[Dataset entries]
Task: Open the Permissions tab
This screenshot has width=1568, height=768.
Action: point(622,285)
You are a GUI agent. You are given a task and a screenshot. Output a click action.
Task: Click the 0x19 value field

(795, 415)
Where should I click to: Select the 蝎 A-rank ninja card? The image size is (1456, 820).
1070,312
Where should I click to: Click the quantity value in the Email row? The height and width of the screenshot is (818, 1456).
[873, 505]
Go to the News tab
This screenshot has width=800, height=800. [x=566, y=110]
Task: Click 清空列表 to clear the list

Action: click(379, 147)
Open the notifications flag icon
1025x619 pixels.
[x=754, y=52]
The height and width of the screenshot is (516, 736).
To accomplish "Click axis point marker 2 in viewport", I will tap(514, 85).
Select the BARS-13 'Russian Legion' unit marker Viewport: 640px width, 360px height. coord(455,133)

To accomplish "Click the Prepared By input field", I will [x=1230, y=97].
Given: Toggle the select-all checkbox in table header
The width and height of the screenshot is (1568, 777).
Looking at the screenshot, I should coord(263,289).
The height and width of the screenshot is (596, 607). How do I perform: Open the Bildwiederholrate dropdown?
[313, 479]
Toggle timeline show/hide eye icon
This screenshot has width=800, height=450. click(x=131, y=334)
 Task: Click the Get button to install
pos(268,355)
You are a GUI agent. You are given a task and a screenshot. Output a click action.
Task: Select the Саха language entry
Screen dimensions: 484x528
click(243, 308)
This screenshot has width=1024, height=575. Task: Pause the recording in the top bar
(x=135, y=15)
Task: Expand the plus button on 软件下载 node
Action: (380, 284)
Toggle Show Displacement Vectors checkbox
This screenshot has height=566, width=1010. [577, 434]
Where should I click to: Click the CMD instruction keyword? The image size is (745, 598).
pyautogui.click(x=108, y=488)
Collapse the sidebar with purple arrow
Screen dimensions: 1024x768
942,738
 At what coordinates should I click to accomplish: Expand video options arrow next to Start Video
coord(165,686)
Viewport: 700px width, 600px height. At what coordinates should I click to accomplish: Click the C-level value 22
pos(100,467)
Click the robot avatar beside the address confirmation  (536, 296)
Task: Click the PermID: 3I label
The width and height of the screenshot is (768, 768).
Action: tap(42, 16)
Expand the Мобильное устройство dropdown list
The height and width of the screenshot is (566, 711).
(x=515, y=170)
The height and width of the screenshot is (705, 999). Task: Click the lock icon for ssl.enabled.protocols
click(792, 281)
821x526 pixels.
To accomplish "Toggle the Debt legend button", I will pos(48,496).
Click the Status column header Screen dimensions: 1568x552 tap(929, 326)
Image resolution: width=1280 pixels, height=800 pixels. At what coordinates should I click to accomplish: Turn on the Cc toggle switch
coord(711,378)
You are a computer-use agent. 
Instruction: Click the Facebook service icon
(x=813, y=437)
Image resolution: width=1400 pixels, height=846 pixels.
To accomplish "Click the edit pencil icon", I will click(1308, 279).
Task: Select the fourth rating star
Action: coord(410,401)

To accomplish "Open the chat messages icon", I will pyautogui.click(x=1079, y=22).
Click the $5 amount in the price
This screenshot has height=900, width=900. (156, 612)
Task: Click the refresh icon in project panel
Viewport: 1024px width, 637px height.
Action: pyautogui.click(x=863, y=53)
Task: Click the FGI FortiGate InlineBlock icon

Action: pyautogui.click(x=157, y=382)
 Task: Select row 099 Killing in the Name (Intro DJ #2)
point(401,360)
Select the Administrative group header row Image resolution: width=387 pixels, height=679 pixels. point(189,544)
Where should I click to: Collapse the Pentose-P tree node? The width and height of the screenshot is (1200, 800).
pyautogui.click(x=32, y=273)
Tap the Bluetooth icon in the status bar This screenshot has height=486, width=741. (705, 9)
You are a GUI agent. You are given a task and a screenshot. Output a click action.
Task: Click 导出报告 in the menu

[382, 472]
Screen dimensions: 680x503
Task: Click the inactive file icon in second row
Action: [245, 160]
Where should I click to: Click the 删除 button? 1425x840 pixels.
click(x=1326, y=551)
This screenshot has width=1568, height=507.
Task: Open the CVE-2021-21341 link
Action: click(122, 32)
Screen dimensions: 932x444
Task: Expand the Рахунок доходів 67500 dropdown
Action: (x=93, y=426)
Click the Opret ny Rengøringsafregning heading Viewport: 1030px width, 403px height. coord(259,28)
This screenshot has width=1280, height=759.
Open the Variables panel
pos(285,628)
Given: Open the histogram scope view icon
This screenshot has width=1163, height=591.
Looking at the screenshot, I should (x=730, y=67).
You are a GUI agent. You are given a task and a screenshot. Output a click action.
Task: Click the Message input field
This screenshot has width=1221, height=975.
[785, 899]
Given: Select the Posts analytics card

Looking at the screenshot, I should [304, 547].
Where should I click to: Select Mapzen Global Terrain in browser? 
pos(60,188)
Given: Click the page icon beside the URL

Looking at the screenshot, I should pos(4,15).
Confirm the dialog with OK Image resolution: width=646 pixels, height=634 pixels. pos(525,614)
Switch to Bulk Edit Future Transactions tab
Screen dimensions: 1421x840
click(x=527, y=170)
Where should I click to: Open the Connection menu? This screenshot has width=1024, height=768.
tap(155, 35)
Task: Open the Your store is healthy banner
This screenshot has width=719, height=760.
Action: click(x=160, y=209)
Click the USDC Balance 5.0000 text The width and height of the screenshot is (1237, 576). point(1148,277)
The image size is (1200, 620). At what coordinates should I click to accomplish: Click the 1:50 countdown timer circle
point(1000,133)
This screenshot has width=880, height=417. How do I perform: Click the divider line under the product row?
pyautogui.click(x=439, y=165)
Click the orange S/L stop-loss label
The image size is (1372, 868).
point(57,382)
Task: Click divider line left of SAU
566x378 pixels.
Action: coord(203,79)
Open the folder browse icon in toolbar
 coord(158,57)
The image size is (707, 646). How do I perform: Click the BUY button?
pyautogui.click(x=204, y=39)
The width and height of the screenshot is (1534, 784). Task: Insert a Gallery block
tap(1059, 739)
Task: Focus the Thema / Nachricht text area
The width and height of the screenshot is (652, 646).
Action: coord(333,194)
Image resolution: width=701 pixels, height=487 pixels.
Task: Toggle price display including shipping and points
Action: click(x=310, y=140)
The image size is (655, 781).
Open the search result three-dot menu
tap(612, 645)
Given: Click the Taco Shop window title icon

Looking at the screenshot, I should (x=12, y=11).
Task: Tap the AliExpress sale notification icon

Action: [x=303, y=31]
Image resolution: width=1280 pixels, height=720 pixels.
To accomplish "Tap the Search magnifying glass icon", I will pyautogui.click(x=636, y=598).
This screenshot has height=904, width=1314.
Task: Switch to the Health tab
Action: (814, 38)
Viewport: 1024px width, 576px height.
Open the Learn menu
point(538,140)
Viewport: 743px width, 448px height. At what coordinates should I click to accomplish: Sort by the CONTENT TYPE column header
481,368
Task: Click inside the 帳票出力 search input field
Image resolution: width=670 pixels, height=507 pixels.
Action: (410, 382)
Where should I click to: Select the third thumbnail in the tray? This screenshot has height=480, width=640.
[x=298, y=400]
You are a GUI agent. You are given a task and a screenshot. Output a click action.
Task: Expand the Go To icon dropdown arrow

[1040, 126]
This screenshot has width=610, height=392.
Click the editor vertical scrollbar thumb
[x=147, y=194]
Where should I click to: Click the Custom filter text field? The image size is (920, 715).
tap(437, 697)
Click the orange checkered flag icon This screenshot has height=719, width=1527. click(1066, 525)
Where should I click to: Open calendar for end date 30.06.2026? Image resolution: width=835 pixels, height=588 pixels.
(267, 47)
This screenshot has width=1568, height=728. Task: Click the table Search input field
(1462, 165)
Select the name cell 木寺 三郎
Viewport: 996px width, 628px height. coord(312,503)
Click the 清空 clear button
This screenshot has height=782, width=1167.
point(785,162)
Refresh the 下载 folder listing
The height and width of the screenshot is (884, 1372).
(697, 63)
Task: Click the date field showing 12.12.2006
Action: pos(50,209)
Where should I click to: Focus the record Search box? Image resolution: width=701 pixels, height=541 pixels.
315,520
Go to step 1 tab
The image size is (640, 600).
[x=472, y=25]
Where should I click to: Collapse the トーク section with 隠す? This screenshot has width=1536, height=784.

EXERCISE PROMPT: Find all lines holding the word "orange" in the records above and copy them.

RESPONSE BELOW:
Click the orange S/L stop-loss label
Click the orange checkered flag icon This screenshot has height=719, width=1527. click(1066, 525)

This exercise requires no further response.